Servidor de Secretaria

Processo Nº ROT-0000315-96.2020.5.06.0143

Relator SERGIO TORRES TEIXEIRA

RECORRENTE METROPOLITANA EMPRESA DE TRANSPORTE COLETIVO LTDA

ADVOGADO Alexandre José da Trindade Meira Henriques (OAB: 17472-D/PE)

RECORRIDO LEDENILSON GONCALVES DE ASSIS

ADVOGADO CARLA CRISTINA DE FRANCA FERREIRA (OAB: 31594/PE)

Intimado (s)/Citado (s):

- LEDENILSON GONCALVES DE ASSIS

PODER JUDICIÁRIO

JUSTIÇA DO

PODER JUDICIÁRIO JUSTIÇA DO TRABALHO

PROC. N.º TRT. 0000315-96.2020.5.06.0143 (ROT)

Órgão Julgador : PRIMEIRA TURMA

Relator : Desembargador SERGIO TORRES TEIXEIRA

Recorrente : METROPOLITANA EMPRESA DE TRANSPORTE COLETIVO LTDA

Recorrido : LEDENILSON GONCALVES DE ASSIS

Advogados : Alexandre José da Trindade Meira Henriques, Carla Cristina de Franca Ferreira

Procedência : 03ª Vara do Trabalho de Jaboatão (PE)
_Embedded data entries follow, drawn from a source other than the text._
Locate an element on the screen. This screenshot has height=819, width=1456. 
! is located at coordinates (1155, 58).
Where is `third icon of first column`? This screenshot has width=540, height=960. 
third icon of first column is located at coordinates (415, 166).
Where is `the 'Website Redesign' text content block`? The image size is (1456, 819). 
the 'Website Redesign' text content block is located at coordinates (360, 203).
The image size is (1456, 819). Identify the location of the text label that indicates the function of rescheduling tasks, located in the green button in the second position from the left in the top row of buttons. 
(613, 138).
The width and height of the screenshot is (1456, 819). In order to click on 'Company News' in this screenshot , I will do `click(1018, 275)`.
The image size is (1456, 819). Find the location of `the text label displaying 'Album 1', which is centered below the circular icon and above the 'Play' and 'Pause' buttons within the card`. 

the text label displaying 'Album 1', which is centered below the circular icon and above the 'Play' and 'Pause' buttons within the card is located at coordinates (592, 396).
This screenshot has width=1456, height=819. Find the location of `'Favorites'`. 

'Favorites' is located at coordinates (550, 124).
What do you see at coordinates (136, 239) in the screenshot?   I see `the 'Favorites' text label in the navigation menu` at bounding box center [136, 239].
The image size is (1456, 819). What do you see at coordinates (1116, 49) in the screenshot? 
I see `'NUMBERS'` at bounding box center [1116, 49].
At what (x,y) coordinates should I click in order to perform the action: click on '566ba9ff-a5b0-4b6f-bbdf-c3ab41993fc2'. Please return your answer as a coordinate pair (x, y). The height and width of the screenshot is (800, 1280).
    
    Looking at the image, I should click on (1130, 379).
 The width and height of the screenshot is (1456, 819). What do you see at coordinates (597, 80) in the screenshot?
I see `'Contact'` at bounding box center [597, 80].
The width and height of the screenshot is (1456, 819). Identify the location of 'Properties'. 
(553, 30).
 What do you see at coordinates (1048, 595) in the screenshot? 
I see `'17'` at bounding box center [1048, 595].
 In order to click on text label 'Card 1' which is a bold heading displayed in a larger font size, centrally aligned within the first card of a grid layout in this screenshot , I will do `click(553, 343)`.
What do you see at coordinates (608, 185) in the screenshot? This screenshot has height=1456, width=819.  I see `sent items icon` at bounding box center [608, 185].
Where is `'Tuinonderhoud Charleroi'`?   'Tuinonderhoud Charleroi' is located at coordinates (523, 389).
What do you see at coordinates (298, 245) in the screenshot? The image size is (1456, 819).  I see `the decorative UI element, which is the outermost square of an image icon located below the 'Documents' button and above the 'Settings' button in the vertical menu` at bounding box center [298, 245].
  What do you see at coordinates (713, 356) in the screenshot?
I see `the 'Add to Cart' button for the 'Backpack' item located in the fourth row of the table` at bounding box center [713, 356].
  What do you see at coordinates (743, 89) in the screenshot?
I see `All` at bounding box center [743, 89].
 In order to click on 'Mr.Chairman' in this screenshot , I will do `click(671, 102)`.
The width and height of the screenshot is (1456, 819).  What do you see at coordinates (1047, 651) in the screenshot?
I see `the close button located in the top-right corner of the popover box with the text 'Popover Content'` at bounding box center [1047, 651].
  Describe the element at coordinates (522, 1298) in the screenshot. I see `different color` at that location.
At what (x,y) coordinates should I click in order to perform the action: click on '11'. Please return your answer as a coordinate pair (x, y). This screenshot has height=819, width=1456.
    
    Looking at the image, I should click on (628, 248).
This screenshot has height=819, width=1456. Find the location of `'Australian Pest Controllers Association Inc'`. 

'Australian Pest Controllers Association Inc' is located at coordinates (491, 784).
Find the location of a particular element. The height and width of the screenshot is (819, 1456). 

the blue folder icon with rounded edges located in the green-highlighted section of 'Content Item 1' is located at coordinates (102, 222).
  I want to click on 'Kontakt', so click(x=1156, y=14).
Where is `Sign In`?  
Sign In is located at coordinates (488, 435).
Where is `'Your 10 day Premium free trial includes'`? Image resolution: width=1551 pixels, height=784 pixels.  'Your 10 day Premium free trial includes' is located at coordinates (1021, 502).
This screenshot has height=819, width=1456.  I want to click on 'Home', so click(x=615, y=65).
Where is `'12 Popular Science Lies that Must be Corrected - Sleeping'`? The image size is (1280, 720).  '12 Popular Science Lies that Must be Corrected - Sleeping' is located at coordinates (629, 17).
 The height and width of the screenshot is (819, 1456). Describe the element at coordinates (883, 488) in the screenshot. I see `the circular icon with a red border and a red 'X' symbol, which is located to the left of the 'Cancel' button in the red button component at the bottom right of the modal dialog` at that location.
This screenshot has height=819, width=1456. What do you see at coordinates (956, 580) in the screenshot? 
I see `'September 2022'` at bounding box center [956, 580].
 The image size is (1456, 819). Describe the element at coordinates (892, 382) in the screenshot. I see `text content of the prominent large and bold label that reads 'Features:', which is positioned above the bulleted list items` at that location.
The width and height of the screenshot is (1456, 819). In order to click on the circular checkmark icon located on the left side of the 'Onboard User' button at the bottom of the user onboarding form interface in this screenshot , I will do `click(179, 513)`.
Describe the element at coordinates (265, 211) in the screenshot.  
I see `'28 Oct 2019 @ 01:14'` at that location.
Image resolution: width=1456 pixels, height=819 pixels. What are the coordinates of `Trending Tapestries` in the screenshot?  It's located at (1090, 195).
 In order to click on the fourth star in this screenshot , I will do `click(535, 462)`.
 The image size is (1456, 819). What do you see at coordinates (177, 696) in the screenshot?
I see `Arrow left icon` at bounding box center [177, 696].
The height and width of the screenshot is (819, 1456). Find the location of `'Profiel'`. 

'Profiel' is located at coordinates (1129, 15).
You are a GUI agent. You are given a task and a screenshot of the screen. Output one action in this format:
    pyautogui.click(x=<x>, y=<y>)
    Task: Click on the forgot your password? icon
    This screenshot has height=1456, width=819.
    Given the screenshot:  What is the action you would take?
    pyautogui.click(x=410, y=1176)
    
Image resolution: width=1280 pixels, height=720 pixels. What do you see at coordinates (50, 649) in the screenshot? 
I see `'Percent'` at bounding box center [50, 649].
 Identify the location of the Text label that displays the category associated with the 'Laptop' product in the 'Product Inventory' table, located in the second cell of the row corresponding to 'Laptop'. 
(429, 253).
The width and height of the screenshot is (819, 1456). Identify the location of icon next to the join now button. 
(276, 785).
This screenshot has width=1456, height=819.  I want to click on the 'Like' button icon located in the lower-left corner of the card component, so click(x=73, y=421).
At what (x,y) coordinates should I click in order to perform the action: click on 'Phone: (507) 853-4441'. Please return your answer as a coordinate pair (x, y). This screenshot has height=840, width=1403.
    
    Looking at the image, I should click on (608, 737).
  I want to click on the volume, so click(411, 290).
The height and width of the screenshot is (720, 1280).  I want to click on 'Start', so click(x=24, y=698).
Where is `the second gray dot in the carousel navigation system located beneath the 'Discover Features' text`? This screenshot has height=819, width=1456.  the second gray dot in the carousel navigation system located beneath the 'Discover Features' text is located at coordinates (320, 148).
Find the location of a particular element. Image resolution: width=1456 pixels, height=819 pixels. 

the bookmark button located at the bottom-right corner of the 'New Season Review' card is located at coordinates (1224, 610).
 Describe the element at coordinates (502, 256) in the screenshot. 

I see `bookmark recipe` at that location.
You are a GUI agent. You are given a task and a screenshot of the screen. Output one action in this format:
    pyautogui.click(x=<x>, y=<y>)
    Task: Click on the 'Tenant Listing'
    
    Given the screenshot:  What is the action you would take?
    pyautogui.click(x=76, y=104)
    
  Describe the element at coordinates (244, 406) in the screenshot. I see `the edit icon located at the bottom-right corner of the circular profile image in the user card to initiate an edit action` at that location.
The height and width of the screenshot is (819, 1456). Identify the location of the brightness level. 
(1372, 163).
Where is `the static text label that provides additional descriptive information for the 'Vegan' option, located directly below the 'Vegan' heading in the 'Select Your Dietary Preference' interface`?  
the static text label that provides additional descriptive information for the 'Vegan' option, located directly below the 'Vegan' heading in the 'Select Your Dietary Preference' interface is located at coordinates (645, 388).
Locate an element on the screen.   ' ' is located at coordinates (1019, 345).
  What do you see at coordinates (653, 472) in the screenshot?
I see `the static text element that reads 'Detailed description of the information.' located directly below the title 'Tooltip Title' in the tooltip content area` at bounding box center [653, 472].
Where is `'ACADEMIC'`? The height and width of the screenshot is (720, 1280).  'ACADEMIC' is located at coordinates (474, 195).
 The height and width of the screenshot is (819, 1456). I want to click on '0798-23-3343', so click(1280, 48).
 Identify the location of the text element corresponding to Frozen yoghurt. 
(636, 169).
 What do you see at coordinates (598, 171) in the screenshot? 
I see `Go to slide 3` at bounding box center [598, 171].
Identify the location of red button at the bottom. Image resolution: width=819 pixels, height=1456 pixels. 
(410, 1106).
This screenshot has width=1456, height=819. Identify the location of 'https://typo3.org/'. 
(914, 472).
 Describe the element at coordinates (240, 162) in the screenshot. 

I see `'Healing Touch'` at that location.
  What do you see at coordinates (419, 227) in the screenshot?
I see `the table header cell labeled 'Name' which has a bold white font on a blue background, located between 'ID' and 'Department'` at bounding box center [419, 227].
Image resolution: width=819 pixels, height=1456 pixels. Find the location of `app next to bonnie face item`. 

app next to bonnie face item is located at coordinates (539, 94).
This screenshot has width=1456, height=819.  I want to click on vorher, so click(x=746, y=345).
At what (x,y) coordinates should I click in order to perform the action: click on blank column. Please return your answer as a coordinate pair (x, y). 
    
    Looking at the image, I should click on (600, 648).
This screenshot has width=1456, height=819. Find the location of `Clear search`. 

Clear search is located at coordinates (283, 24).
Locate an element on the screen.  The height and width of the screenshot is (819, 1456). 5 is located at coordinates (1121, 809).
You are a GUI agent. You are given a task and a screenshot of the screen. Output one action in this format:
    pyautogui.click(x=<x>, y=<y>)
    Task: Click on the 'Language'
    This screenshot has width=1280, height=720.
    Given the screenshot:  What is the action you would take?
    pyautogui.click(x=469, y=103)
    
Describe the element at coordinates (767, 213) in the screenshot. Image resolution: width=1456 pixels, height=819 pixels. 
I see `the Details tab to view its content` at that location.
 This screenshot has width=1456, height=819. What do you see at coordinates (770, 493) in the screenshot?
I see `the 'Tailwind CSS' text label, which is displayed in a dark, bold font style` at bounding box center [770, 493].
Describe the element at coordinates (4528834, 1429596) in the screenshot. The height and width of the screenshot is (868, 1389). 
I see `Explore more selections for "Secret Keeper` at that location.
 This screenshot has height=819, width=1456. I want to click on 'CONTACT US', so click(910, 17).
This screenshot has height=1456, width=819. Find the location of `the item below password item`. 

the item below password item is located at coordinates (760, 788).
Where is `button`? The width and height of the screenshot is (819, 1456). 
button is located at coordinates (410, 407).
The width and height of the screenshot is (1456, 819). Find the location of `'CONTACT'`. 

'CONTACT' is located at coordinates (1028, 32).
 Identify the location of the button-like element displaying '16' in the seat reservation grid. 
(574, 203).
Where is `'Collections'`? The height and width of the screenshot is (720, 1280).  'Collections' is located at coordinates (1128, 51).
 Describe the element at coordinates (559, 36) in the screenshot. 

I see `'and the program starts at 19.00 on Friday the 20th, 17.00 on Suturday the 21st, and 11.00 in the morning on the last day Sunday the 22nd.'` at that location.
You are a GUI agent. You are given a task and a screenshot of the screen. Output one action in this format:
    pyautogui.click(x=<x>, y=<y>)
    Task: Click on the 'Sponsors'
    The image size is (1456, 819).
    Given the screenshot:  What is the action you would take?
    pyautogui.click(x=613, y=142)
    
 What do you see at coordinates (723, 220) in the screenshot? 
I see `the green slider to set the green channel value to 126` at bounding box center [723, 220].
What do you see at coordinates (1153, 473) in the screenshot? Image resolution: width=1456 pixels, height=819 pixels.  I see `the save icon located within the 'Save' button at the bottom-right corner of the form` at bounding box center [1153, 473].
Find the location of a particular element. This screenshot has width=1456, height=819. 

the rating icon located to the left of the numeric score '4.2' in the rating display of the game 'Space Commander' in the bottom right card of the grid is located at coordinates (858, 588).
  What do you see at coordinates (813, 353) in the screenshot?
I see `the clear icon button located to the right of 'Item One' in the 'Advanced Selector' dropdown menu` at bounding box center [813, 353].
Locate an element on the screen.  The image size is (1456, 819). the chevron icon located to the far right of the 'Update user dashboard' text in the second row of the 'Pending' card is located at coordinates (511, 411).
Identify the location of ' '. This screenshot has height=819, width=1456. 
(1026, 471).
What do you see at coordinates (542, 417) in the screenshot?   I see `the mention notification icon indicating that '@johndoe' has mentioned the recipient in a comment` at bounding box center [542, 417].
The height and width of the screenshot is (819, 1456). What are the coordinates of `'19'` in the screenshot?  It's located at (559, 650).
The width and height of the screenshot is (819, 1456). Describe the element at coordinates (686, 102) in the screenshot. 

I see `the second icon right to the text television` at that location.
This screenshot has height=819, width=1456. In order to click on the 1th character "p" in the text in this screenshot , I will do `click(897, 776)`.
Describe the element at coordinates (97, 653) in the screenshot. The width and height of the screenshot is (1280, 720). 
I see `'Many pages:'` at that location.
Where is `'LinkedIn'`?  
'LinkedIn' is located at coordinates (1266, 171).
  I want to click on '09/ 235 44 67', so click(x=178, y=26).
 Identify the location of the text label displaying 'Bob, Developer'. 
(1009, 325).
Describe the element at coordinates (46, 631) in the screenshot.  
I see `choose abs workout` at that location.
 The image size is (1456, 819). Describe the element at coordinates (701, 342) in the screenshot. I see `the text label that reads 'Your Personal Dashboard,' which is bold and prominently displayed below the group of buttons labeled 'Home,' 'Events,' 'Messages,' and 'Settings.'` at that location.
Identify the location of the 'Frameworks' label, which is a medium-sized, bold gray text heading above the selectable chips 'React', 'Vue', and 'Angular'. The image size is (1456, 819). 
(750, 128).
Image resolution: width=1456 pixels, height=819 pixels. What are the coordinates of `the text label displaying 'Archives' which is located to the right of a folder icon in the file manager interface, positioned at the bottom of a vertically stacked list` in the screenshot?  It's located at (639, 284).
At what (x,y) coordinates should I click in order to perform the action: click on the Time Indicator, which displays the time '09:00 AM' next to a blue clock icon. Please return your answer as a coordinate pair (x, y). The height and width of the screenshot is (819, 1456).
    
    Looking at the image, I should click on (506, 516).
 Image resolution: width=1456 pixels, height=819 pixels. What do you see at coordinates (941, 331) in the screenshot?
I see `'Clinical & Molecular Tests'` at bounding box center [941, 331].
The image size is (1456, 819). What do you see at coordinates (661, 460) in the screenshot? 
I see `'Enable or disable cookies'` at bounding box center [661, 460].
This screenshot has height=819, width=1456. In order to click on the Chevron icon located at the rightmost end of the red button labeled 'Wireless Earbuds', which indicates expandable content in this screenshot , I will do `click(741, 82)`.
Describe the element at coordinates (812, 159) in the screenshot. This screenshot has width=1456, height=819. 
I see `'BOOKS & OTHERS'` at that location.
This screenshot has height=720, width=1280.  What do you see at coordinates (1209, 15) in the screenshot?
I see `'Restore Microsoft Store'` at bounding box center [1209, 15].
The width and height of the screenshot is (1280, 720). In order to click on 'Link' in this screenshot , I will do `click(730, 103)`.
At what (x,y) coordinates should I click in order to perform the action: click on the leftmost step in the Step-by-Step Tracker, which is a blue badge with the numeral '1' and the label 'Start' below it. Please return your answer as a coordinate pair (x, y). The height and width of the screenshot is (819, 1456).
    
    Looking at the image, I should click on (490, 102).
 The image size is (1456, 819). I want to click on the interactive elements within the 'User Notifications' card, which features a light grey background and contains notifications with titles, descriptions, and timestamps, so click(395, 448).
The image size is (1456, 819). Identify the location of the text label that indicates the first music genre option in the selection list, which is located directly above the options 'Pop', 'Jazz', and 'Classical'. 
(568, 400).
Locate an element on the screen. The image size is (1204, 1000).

EMENTA RECURSO ORDINÁRIO DA RÉ. ÍNDICE DE CORREÇÃO

MONETÁRIA. Em decisão proferida em 18 de dezembro de 2020, no julgamento das ADC 58 e 59, em decisão relatada pelo Ministro Gilmar Mendes, o Supremo Tribunal Federal (STF) concluiu pela inconstitucionalidade da aplicação da Taxa Referencial (TR) para a correção monetária de débitos trabalhistas e de depósitos recursais no âmbito da Justiça do Trabalho. Todavia, ao contrário do que se esperava, a decisão não resultou na aplicação indistinta do IPCA-E, porque ficou decidido que, "até que o Poder Legislativo delibere sobre a questão, devem ser aplicados o Índice Nacional de Preço ao Consumidor Amplo Especial (IPCA-E), na fase pré-judicial, e, a partir da citação, a taxa Selic, índices de correção monetária vigentes para as condenações cíveis em geral", conforme se extrai do dispositivo do voto conjunto das ADC 58 e 59 e ADIs 5.867 e 6.021. Recurso parcialmente provido.

Vistos etc.

Recurso ordinário interposto por METROPOLITANA EMPRESA DE TRANSPORTE COLETIVO LTDA em face de sentença proferida pelo Excelentíssimo Juízo da 03ª Vara do Trabalho de Jaboatão (PE) que julgou PARCIALMENTE procedentes os pedidos formulados na reclamação trabalhista proposta por LEDENILSON GONCALVES DE ASSIS, ora recorrido.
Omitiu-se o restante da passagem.